Bien connaÎtre ces maladies afin de les prévenir judicieusement
Contrairement à certaines idées reçues, le démarrage de la prophylaxie ne commence pas pendant la phase hivernale mais durant la période de pousse active de la vigne. La première phase du cycle végétatif constitue une période privilégiée pour, d’une part, apprécier le degré d’infestation des quatre principales maladies du bois et, d’autre part, préparer les parcelles aux interventions de prophylaxie. C’est entre la mi-mai et la mi-août que le repérage des symptômes doit s’effectuer pour définir ultérieurement les stratégies de lutte qui peuvent être soit globales vis-à-vis du complexe maladies du bois, ou soit plus spécifiques à une affection si réellement la gravité de la situation le justifie. Les viticulteurs connaissent, en général, assez bien les symptômes d’eutypiose et d’esca du fait de l’implantation historique de ces maladies dans les vignobles. Par contre, le repérage des symptômes de nécrose bactérienne et de black dead arm (BDA) pose beaucoup plus de difficultés. L’apparition de cette dernière maladie a sérieusement compliqué les opérations de reconnaissances compte tenu des risques de confusion avec l’esca (en particulier sur les cépages blancs).

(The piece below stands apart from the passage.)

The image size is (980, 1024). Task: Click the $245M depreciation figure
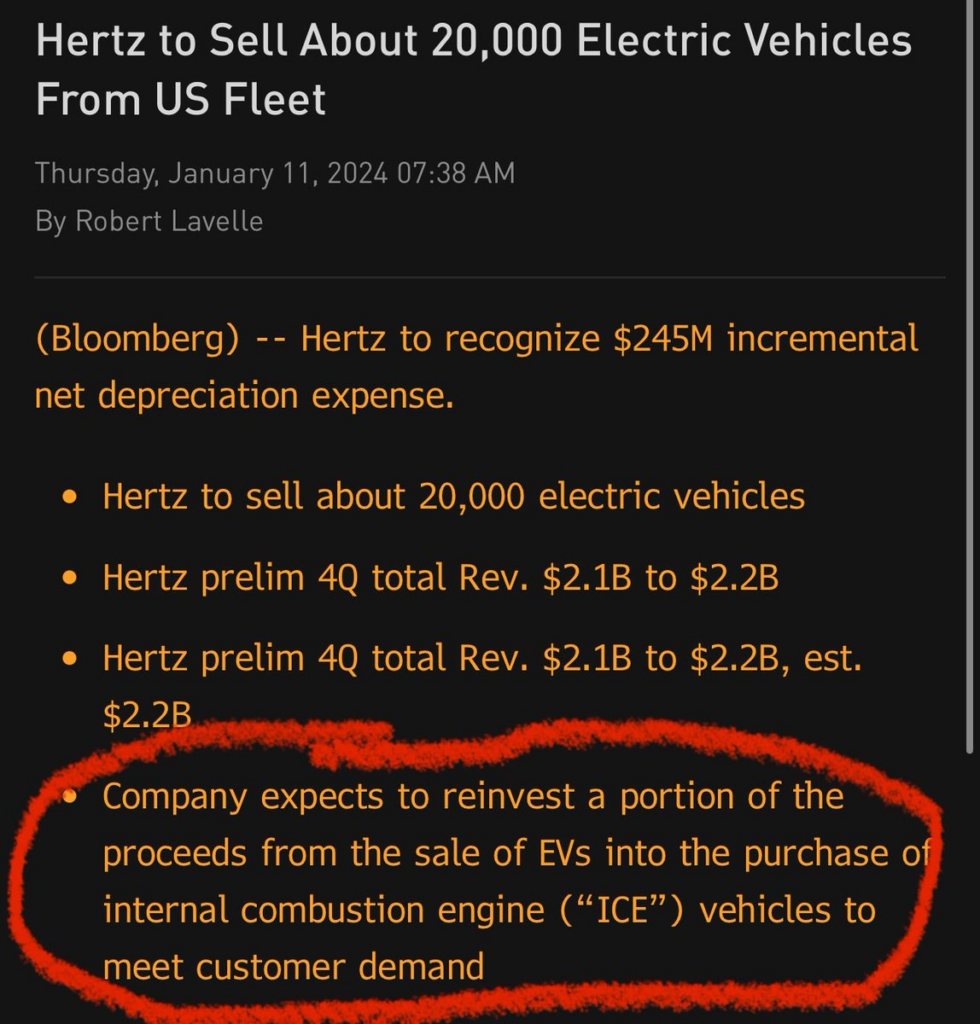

On peut penser que le BDA est présent depuis fort longtemps dans nos régions mais qu’il a été assimilé à de l’esca. La nécrose bactérienne n’est pas une maladie aussi connue que l’esca car elle se développe plus localement à partir de véritables foyers infectieux. Une meilleure connaissance des symptômes et des caractéristiques de développement de ces quatre maladies s’avère donc indispensable pour mettre en œuvre des démarches de prophylaxie cohérentes et adaptées à la gravité de la situation.